I giuristi insegnano che i provvedimenti dei giudici non si commentano, si accettano e basta.

Si contestano solo con il codice di procedura penale.
Il giudice dovrebbe avere un nome solo in base alla funzione. Gip, gup, pm e compagnia bella. In ogni settore, chi sbaglia paga. Ma per i giudici non è così. Se un giudice manda in carcere un innocente, c'è il risarcimento. Ma lo paga lo Stato, non chi ha commesso l'errore. In ogni aula dei palazzi di Giustizia c'è scritto: la legge è uguale per tutti. E dovrebbe essere così, altrimenti crolla tutto.
Purtroppo ogni giorno assistiamo a episodi che costringono a dubitare che sia davvero così. Tante decisioni hanno il sospetto che dietro ci sia la politica. Avendo studiato giurisprudenza e con maestri del calibro di Conso, Vassalli, D'Angelo, Lucifredi, ecc., non posso accettare questa interpretazione. Ma l'esperienza di cronista mi ha dimostrato tante volte che una cosa è il diritto che si insegna all'università, un altro è il diritto che si applica nei tribunali.
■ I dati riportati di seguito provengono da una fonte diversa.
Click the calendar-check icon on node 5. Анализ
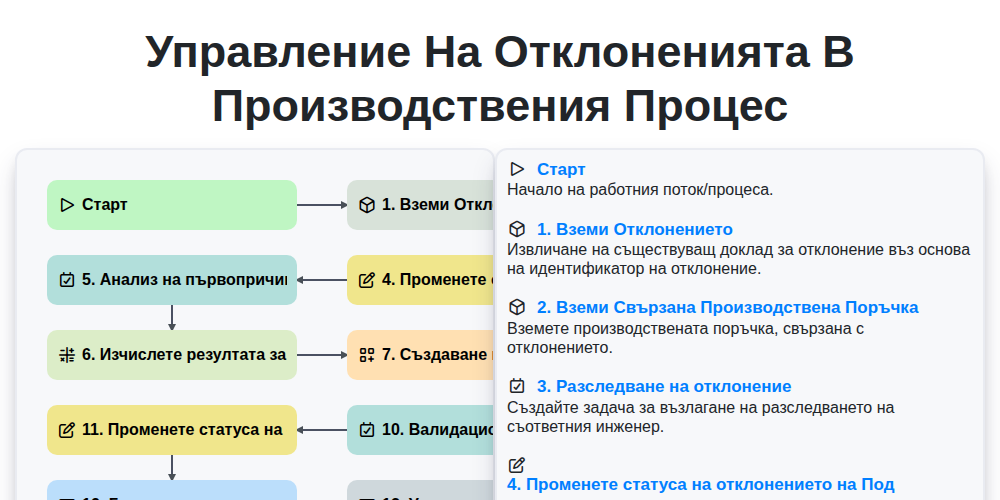The height and width of the screenshot is (500, 1000). click(67, 280)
Pigliamo il caso che vede protagonista l'onorevole Sandro Biasotti. Ieri mattina il "Secolo XIX" annuncia che sarà il nuovo presidente del porto che c'è l'accordo Governo-Regione. E nel primo pomeriggio la Procura della Repubblica annuncia che sono terminate le indagini sulle "spese pazze" in Regione e che a Biasotti (come pure a Francesco Bruzzone e a Tirreno Bianchi) è stato spedito un avviso di garanzia. L'accusa è grave: peculato.
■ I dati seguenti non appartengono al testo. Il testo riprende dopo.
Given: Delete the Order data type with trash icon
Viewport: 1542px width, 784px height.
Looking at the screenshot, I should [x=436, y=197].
Il fatto risale al 2008. Biasotti aveva già spiegato tutto alla Corte dei Conti. Poi i giudici amministrativi avevano passato il fascicolo a quelli del penale. Che ora (finalmente) hanno terminato le indagini.
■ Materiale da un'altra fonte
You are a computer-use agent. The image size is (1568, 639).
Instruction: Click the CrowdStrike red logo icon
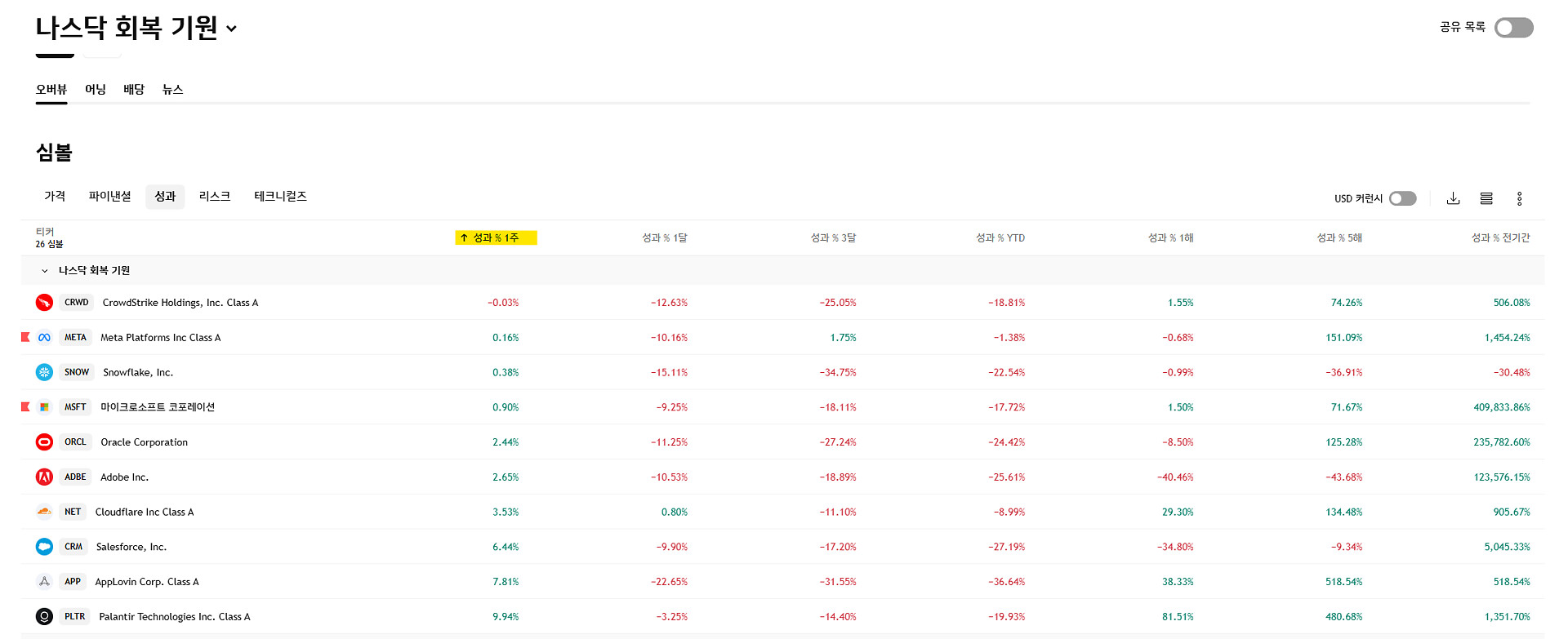click(44, 303)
Sempre i giuristi insegnano che tutto finirà in una bolla di sapone. Perché questi reati si prescrivono in 10 anni. E se in 8 anni si è arrivati solo all'avviso di garanzia è impensabile che nei due anni che restano si possa svolgere tutto l'iter: rinvio a giudizio, primo grado, appello, cassazione (e sino al giudizio definitivo c'è la presunzione di innocenza).
Per carità: i giudici non devono fermarsi pensando che tutto il loro lavoro sarà vanificato dalla prescrizione. Hanno il diritto-dovere di andare avanti come se niente fosse. Però un cittadino normale si chiede: se questi sono i tempi della giustizia italiana, si può parlare ancora di giustizia?
Un'altra considerazione è d'obbligo. Biasotti è stato messo sullo stesso piano di chi ha ordinato ostriche e champagne con i soldi dei contribuenti. Non sono un giudice e quindi non posso dire se Biasotti poteva chiedere la consulenza per cambiare nome al gruppo o ordinare quel contratto. Questo lo stabiliranno i magistrati. Però è indubbio che si trattava di attività legate alla politica. Non ci sono state abbuffate. Quando Biasotti ha organizzato ricevimenti, se li è sempre pagati di tasca sua.
E allora perché tutto questo can-can nell'imminenza della sua nomina (già concertata a livello politico) a presidenza dell'Autorità Portuale?
I giuristi spiegheranno che la dietrologia è vietata. Ma al comune cittadino che non ha studiato in quella che viene definita "la culla del diritto" il dubbio resta.